Rafidi et al further teaches, wherein the memory contains instructions configuring the at least processor (Fig. 4 elements 612, 604, Paragraph [0061]) to receive the first natural language database query as a function of a user input of a user (Paragraph [0025] the process 110 includes receiving an NL query, one or more input datasets. Also see Paragraph [0065]).
Regarding dependent claim 4, Rafidi et al, Belcher et al and SHAHRIAR et al teach, the apparatus of claim 1.

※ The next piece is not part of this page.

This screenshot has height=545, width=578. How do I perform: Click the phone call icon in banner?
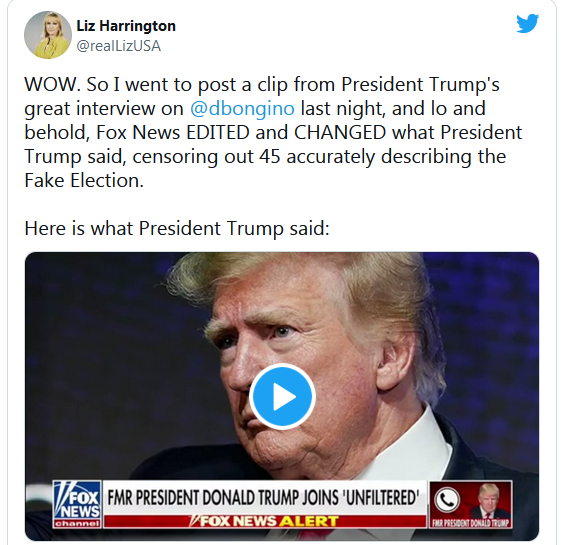pyautogui.click(x=447, y=500)

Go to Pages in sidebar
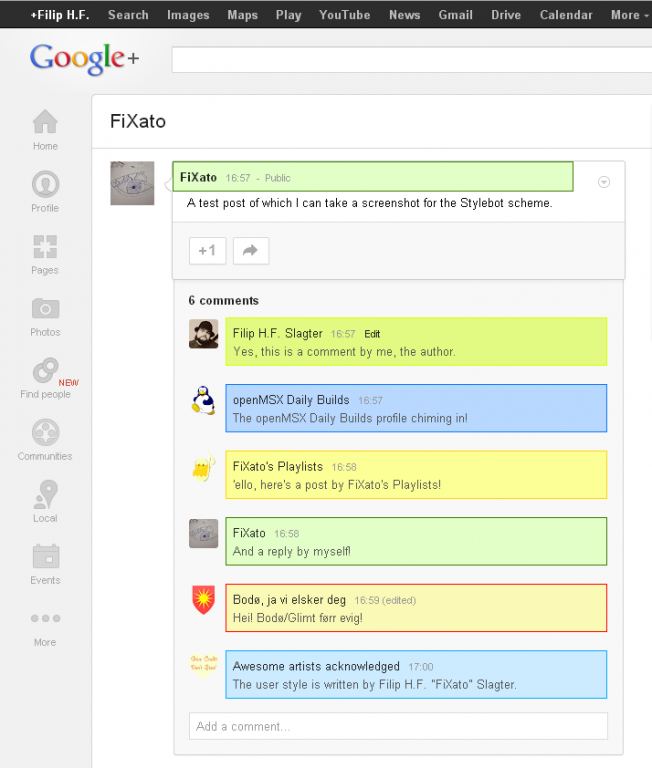45,246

Rafidi et al further teaches, wherein generating the medical database query comprises creating a condensed feature set containing at least one combination feature as a function of the feature set (Paragraph [0025] The NL query may include language that indicates certain constraints on the desired data (e.g., may include language specifying a date range, or an age range. (As best understood by the examiner, with instant specification Paragraph [0050] As used herein, a “condensed feature set” is a feature set including a combination feature. As used herein, a “combination feature” is a data structure including 2 or more features and a logical operator….a combination feature may indicate that subjects must be above 40 and under 50. In another non-limiting example, a combination feature may indicate that subjects must be on a first drug but not on a second drug. A combination feature may describe a range of valid values (such as age between 40 and 50), a list of valid categorical items (such as on a first drug or on a second drug), or the like) as guidance Examiner interprets a condensed feature set containing at least one combination feature as a function of the feature set as a certain constraints on the desired data, which includes age range)).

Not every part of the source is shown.